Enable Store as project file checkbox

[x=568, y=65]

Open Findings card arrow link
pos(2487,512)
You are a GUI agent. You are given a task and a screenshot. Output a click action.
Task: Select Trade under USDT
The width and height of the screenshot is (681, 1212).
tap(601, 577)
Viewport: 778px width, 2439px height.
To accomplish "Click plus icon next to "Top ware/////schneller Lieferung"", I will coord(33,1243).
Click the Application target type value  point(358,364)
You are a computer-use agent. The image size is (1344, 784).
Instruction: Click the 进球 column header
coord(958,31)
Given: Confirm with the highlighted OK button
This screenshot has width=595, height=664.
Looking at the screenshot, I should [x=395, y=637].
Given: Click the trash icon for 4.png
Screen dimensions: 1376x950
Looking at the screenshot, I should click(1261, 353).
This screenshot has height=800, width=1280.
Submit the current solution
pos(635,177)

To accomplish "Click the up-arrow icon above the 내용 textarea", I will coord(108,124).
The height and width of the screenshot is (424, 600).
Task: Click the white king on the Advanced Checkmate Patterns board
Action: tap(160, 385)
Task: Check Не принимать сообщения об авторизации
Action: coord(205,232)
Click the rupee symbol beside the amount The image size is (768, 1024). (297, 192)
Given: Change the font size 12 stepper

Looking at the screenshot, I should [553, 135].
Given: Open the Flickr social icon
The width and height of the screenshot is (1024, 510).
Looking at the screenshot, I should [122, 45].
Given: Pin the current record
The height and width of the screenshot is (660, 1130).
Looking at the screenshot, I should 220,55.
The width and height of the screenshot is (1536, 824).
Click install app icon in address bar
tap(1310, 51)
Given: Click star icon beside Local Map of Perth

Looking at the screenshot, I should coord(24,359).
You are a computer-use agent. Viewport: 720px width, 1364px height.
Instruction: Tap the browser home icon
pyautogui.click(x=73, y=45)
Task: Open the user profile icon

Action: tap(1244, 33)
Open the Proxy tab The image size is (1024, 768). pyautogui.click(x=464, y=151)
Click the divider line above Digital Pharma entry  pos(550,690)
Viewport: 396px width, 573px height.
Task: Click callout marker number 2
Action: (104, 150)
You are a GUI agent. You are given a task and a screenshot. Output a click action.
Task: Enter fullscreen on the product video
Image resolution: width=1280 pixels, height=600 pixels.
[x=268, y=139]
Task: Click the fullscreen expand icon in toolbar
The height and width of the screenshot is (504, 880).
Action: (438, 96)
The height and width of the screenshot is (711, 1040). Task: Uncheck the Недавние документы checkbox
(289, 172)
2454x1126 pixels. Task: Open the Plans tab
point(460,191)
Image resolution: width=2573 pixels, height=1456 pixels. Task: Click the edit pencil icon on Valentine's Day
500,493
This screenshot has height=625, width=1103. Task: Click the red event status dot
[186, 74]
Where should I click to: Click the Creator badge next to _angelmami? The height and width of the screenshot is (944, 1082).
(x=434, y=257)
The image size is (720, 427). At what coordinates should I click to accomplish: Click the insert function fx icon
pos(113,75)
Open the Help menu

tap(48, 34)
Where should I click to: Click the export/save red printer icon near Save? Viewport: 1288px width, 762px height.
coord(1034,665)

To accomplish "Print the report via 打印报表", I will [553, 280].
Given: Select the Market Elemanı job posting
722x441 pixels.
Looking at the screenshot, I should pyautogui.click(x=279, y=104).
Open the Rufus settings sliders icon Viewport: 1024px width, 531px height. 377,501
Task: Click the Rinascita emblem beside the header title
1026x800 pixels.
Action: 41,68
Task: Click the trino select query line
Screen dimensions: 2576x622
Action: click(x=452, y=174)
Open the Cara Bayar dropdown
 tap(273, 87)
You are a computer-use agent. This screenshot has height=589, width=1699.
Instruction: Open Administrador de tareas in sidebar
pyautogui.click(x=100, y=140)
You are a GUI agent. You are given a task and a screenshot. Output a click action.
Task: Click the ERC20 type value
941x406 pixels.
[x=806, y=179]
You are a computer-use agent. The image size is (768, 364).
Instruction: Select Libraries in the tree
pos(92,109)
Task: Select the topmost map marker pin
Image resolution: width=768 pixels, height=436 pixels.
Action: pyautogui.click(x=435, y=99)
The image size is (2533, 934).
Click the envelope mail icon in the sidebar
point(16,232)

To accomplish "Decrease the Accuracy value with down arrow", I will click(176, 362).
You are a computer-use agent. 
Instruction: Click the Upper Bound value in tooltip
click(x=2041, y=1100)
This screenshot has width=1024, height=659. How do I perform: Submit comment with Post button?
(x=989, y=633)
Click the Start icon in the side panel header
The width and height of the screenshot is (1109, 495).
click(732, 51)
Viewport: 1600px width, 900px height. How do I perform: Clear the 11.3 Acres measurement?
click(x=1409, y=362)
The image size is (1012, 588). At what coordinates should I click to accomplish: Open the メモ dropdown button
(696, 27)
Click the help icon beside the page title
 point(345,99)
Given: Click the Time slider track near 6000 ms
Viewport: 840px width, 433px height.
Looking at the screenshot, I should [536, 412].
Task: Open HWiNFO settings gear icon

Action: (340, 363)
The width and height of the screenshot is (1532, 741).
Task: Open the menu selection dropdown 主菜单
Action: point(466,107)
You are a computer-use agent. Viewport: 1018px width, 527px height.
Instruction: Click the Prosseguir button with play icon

****************

From the first line of the listing above through the line that contains "You are a computer-use agent. The image size is (1344, 784).", retype every line exactly, and write nothing else.

## Response to this task
Enable Store as project file checkbox

[x=568, y=65]

Open Findings card arrow link
pos(2487,512)
You are a GUI agent. You are given a task and a screenshot. Output a click action.
Task: Select Trade under USDT
The width and height of the screenshot is (681, 1212).
tap(601, 577)
Viewport: 778px width, 2439px height.
To accomplish "Click plus icon next to "Top ware/////schneller Lieferung"", I will coord(33,1243).
Click the Application target type value  point(358,364)
You are a computer-use agent. The image size is (1344, 784).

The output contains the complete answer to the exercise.